Mientras tanto, la ex presidenta procura transformar la fe de sus seguidores en una organización política. Cuenta con una base: la fantasía de volver a vivir la resistencia peronista de 1955, uno de los más emotivos mitos del peronismo. Una red de variadas organizaciones, con forma de ONG, recaudará los fondos necesarios para mantener a los cuadros militantes. ¿De donde vendrá el dinero? Por ejemplo, de las universidades manejadas por el kirchnerismo.

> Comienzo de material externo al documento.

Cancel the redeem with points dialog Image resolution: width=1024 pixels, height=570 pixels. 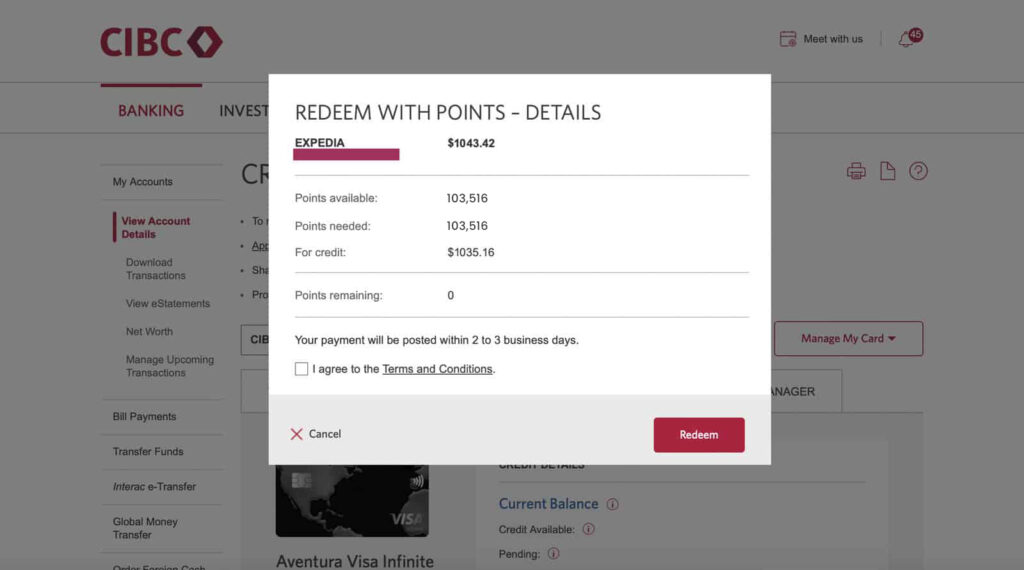tap(316, 434)
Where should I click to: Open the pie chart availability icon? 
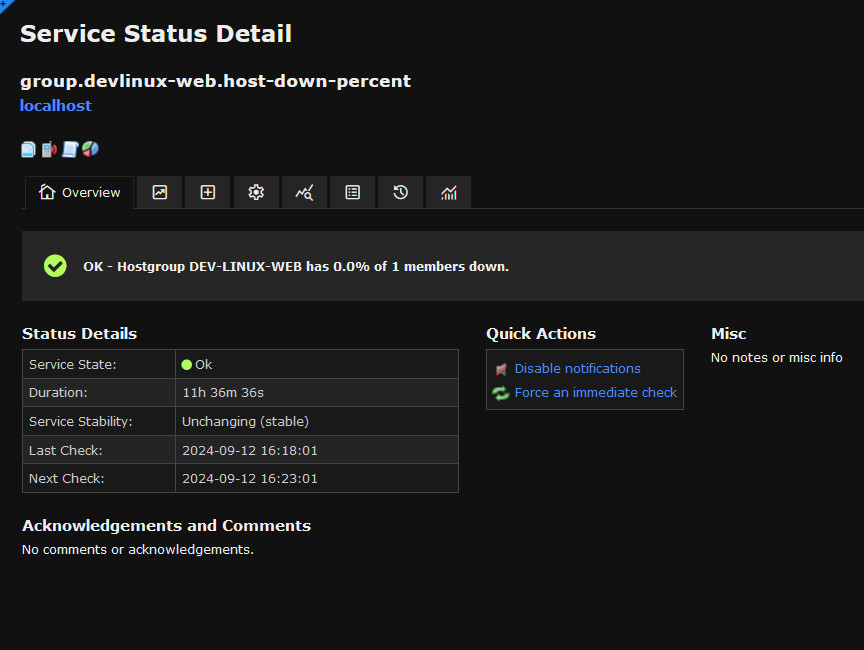pos(90,149)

Dar forma a ese movimiento implica un trabajo de construcción muy complicado. Yrigoyen y Perón, dos presidentes que retornaron desde el llano, lo hicieron muy bien. Cristina no tiene ninguna experiencia, pues llegó al gobierno aupada en Néstor, y construyó su jefatura desde el poder.
Para organizar un movimiento desde abajo se necesita escuchar, tolerar, comprender, ceder, acordar. ¿Sabrá hacerlo? ¿Podrá?
Tras una semana intensa, volvió a su casa a descansar. Pero Santa Cruz ya no es su lugar en el mundo. Mientras la Justicia busca bóvedas escondidas, su cuñada Alicia enfrenta los reclamos airados de trabajadores estatales y de desocupados de las empresas de Báez. Allí no encontrará paz ni reposo.
Sobre todo, hay dudas sobre su resistencia física y su equilibrio mental. Cuando era presidenta, su conducta pública siempre pareció orillar el límite. Recientemente, su acto de baile en el balcón, con la mirada perdida, me recordó la célebre escena de la locura de Lucia di Lamermoor, la ópera de Donizetti. Es solo una impresión, pero la veo más cerca del epílogo que del prólogo.